[WORK TO COMPLETE] Copy everything from the line containing "Image resolution: width=1232" down to the line containing "coord(161,287)", replacing "date field" with "date input" and changing nothing else.

[DATA FOR THIS EXERCISE]
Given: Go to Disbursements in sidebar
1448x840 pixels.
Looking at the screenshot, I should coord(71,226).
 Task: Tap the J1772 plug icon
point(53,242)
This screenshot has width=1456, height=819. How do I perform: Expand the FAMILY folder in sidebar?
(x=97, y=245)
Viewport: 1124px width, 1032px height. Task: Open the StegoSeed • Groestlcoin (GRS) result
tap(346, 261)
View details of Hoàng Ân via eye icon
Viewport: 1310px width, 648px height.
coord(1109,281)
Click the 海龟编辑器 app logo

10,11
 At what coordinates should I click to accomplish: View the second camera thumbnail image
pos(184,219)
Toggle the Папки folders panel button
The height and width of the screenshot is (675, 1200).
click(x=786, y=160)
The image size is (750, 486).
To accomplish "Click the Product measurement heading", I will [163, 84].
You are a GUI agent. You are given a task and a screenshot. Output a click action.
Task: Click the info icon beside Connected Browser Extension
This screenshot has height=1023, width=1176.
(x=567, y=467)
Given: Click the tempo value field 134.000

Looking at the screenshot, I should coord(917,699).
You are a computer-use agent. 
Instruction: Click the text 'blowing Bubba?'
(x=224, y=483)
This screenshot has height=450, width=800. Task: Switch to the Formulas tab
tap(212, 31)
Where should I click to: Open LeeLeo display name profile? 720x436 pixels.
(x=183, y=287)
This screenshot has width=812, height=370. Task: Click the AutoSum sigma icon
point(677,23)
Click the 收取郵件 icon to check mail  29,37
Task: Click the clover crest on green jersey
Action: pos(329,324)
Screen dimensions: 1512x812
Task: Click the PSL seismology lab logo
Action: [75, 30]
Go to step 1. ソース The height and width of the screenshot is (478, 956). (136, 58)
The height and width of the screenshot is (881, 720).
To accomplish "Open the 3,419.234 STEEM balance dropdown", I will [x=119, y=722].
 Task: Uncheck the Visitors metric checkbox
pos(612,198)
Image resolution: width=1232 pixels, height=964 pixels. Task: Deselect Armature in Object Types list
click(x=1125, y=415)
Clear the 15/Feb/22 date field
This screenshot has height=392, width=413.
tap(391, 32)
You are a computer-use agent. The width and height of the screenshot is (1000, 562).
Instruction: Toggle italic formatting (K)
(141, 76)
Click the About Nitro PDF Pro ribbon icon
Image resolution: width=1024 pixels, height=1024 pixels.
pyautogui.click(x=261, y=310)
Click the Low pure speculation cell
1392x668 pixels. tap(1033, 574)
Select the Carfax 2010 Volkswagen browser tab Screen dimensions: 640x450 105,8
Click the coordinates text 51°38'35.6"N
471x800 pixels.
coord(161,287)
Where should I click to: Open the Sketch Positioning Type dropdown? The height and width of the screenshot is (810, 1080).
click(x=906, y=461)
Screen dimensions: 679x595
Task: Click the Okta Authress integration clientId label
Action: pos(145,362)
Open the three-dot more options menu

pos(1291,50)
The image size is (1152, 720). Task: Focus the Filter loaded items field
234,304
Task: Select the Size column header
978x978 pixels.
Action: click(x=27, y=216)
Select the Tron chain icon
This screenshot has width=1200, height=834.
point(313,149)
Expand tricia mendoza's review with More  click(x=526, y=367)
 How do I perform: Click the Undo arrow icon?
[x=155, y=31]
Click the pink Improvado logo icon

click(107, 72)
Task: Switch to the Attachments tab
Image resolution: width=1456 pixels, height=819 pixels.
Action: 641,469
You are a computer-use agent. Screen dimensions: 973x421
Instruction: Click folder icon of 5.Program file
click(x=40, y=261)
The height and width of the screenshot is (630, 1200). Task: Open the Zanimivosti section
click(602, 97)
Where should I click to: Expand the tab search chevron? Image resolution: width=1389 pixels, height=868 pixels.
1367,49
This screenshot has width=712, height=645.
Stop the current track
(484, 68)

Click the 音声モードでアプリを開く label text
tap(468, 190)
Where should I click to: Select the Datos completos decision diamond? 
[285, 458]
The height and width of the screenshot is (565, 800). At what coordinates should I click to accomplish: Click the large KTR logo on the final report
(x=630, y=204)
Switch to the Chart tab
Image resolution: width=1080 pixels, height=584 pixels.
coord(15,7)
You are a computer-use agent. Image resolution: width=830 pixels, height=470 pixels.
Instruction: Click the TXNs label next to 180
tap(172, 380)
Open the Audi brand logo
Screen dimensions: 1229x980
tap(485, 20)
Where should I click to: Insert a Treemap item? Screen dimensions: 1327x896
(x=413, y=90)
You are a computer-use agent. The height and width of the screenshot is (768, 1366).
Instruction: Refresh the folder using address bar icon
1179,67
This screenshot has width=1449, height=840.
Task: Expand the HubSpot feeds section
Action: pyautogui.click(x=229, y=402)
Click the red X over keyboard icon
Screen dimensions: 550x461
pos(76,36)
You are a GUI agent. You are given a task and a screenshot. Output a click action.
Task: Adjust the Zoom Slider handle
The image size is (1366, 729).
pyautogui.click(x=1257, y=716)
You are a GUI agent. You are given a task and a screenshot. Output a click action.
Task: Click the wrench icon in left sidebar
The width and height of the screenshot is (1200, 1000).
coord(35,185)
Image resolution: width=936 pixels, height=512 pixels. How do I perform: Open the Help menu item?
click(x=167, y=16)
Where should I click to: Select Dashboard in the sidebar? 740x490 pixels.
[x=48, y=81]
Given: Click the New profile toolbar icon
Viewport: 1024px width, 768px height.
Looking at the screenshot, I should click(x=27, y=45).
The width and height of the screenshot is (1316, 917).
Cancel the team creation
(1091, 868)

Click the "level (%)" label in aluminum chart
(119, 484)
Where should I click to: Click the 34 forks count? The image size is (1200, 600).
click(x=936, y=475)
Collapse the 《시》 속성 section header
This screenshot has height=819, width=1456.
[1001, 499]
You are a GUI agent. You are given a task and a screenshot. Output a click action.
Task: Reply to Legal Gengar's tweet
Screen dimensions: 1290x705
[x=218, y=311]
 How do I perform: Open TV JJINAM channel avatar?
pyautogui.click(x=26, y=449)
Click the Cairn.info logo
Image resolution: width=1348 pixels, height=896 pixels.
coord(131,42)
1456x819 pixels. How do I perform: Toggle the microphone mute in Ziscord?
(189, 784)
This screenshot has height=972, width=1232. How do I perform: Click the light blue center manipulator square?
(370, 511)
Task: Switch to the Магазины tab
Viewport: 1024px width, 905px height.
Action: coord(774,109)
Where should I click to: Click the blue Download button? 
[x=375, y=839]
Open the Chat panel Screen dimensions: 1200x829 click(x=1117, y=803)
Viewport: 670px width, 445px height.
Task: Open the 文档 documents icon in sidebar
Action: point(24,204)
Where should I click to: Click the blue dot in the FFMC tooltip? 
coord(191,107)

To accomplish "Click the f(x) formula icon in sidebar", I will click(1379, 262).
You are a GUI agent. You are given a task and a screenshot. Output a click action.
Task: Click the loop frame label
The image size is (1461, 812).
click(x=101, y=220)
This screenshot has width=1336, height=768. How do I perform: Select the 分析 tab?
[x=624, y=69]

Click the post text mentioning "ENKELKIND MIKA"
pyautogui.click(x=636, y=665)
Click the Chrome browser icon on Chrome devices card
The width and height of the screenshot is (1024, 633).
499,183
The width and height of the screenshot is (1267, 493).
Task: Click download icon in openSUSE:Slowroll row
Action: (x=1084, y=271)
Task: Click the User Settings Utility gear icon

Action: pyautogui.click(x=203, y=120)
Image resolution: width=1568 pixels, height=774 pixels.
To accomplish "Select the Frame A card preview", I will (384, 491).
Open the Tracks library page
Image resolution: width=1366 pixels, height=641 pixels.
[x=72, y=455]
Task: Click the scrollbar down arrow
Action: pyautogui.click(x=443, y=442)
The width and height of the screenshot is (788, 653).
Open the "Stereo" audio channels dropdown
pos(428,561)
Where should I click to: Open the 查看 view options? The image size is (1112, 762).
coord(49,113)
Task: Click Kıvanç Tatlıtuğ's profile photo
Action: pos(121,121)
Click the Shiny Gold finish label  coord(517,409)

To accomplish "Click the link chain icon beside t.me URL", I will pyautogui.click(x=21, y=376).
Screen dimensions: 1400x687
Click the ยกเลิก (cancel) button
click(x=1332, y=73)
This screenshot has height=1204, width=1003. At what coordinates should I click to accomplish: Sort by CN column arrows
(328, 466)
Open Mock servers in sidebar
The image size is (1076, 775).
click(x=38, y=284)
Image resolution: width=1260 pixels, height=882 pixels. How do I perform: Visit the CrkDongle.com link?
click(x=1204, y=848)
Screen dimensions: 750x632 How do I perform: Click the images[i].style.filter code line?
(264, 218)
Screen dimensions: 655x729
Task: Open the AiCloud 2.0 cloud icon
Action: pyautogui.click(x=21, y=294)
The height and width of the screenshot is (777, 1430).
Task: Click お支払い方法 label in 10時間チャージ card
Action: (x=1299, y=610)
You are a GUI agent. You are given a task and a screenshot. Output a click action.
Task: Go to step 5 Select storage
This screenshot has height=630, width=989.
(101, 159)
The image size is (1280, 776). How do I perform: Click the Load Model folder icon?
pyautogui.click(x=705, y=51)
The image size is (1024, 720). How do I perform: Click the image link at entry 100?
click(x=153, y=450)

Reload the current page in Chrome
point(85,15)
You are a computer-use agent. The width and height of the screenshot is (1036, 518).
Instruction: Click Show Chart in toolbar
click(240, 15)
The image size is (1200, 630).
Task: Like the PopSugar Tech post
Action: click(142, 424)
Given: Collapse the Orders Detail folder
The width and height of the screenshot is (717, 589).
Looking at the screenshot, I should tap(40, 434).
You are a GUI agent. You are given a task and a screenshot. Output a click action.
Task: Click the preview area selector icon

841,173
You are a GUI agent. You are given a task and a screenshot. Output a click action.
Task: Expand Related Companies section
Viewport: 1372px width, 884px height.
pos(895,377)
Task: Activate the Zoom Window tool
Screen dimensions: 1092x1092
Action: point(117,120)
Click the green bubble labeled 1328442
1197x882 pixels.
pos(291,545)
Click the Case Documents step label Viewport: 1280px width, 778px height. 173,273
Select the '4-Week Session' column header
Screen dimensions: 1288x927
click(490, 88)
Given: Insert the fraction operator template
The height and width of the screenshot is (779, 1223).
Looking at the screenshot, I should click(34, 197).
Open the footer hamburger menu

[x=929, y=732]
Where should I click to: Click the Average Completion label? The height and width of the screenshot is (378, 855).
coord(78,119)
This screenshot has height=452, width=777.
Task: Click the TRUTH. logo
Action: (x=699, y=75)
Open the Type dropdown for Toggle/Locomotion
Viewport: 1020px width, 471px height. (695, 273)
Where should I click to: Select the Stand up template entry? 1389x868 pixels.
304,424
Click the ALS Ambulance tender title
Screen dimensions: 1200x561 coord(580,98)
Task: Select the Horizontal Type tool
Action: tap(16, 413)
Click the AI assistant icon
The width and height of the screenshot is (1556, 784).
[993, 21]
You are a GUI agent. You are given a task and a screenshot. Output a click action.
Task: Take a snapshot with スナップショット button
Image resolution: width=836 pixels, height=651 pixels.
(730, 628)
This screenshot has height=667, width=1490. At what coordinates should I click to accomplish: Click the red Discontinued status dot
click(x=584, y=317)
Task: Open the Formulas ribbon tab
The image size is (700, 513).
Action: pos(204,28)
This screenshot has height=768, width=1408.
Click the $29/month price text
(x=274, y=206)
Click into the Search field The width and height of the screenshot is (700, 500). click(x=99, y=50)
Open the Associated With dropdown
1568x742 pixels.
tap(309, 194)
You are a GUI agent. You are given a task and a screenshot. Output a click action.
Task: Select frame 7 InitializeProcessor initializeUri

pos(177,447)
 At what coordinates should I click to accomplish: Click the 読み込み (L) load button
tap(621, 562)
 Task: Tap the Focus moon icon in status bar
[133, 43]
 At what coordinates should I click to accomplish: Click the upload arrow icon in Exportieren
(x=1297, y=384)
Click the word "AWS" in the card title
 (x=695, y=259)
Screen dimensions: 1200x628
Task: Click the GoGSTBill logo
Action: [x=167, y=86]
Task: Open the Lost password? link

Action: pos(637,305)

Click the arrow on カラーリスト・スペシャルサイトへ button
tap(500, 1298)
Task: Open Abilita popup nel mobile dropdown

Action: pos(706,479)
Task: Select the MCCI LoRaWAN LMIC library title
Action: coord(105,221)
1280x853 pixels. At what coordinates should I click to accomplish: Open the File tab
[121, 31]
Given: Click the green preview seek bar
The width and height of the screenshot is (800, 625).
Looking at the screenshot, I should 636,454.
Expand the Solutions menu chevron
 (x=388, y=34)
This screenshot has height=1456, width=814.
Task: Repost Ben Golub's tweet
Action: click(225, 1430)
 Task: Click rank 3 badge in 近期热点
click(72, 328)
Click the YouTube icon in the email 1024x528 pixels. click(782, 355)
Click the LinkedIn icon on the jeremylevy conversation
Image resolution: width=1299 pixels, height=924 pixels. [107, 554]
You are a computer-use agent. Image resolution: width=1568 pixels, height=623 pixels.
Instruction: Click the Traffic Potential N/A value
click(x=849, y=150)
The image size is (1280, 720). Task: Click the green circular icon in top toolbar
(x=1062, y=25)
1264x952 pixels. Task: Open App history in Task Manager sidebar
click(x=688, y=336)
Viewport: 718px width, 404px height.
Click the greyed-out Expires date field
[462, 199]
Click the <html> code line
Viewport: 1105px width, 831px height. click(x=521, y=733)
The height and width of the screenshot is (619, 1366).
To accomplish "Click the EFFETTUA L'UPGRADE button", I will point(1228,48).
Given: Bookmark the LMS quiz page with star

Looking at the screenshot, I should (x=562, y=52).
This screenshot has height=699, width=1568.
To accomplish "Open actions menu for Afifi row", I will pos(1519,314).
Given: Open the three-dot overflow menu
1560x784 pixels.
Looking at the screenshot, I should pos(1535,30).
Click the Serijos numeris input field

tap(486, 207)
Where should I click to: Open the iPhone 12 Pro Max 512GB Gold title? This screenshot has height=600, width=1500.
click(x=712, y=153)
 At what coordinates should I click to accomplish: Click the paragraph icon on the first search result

[SOLVED EXERCISE]
Image resolution: width=1232 pixels, height=964 pixels. Task: Deselect Armature in Object Types list
click(x=1125, y=415)
Clear the 15/Feb/22 date input
This screenshot has height=392, width=413.
tap(391, 32)
You are a computer-use agent. The width and height of the screenshot is (1000, 562).
Instruction: Toggle italic formatting (K)
(141, 76)
Click the About Nitro PDF Pro ribbon icon
Image resolution: width=1024 pixels, height=1024 pixels.
pyautogui.click(x=261, y=310)
Click the Low pure speculation cell
1392x668 pixels. tap(1033, 574)
Select the Carfax 2010 Volkswagen browser tab Screen dimensions: 640x450 105,8
Click the coordinates text 51°38'35.6"N
471x800 pixels.
coord(161,287)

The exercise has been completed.